* **PROBLEM**
Pictures stay out of the copy. Transcribe exactly, and only, the line with "Given: Expand the Deformation subpalette" through the last line of the entries below.

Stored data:

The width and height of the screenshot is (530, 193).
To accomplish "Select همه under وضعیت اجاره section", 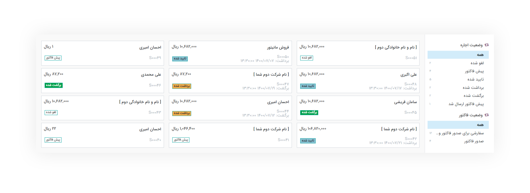I will 458,55.
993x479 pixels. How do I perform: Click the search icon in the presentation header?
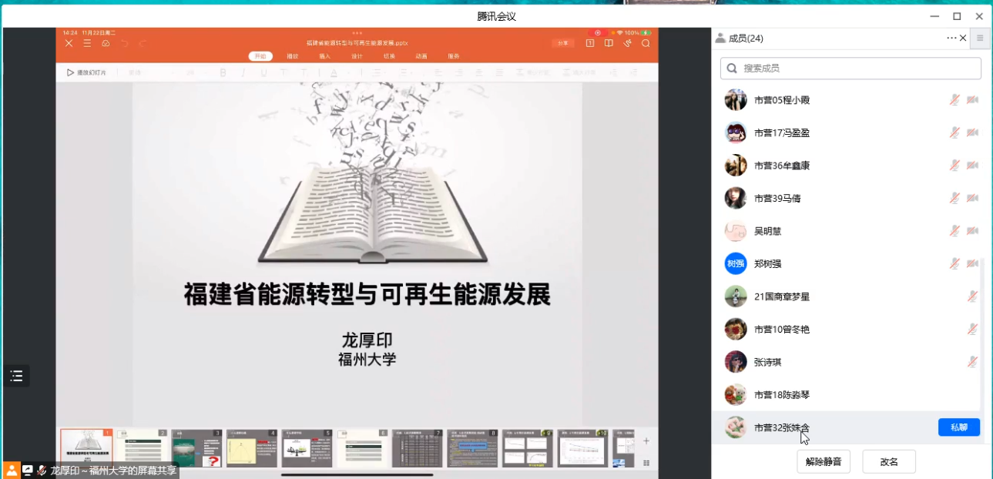tap(646, 43)
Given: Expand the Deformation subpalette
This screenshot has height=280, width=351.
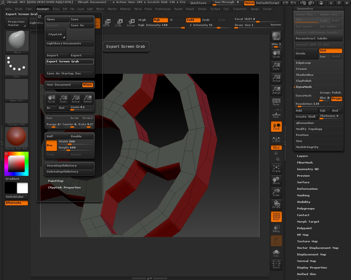Looking at the screenshot, I should tap(307, 189).
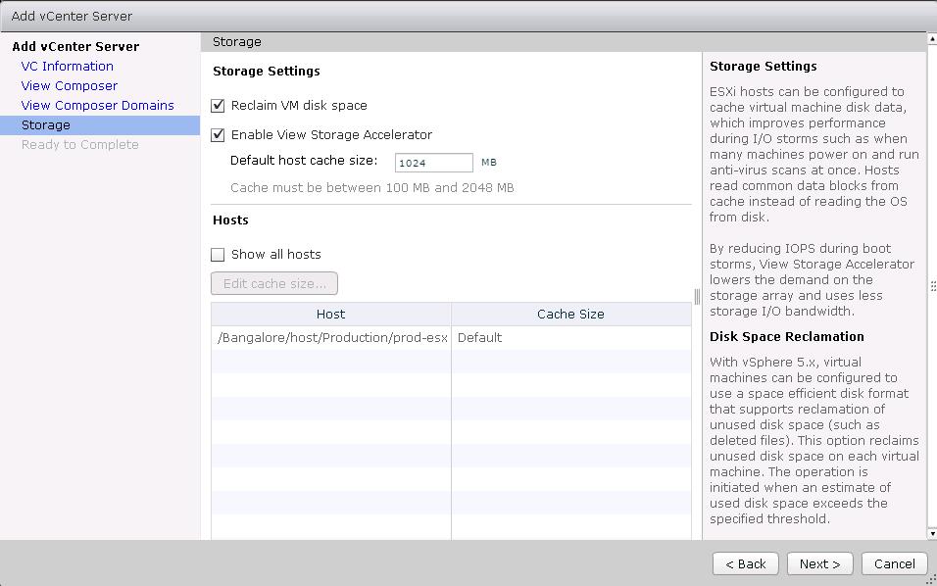Select the /Bangalore/host/Production/prod-esx host row
Image resolution: width=937 pixels, height=586 pixels.
click(332, 338)
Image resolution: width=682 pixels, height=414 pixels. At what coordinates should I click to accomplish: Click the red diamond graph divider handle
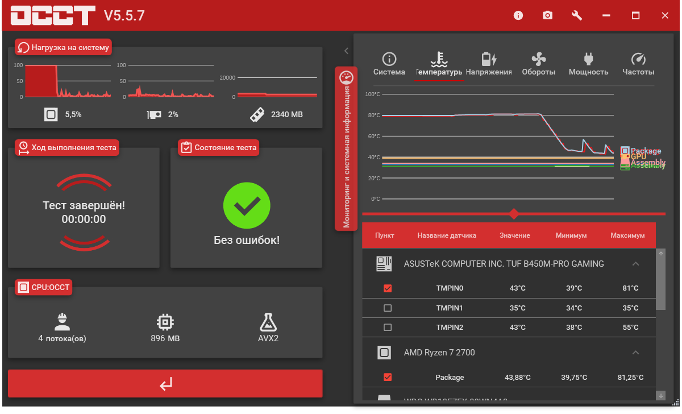pyautogui.click(x=514, y=214)
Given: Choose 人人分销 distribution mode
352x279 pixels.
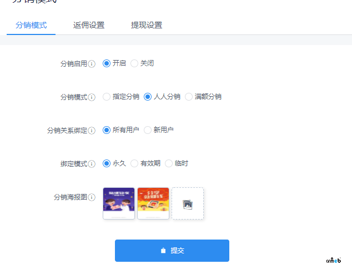Looking at the screenshot, I should (x=148, y=97).
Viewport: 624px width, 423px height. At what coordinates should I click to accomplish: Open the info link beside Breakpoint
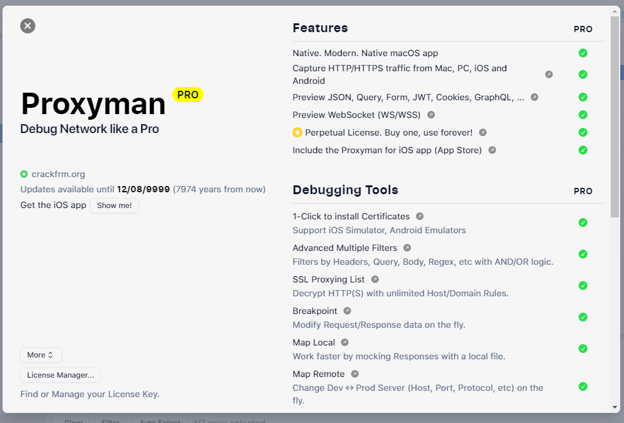[x=347, y=311]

* **TASK RESPONSE**
Given: Expand the Deformation subpalette
This screenshot has height=280, width=351.
Looking at the screenshot, I should tap(307, 189).
Select the /Bangalore/host/Production/prod-esx host row
Image resolution: width=937 pixels, height=586 pixels.
click(332, 338)
Image resolution: width=682 pixels, height=414 pixels. At what coordinates should I click to accomplish: Click the red diamond graph divider handle
pyautogui.click(x=514, y=214)
Given: Choose 人人分销 distribution mode
352x279 pixels.
Looking at the screenshot, I should (x=148, y=97).
Viewport: 624px width, 423px height. At what coordinates should I click to accomplish: Open the info link beside Breakpoint
[x=347, y=311]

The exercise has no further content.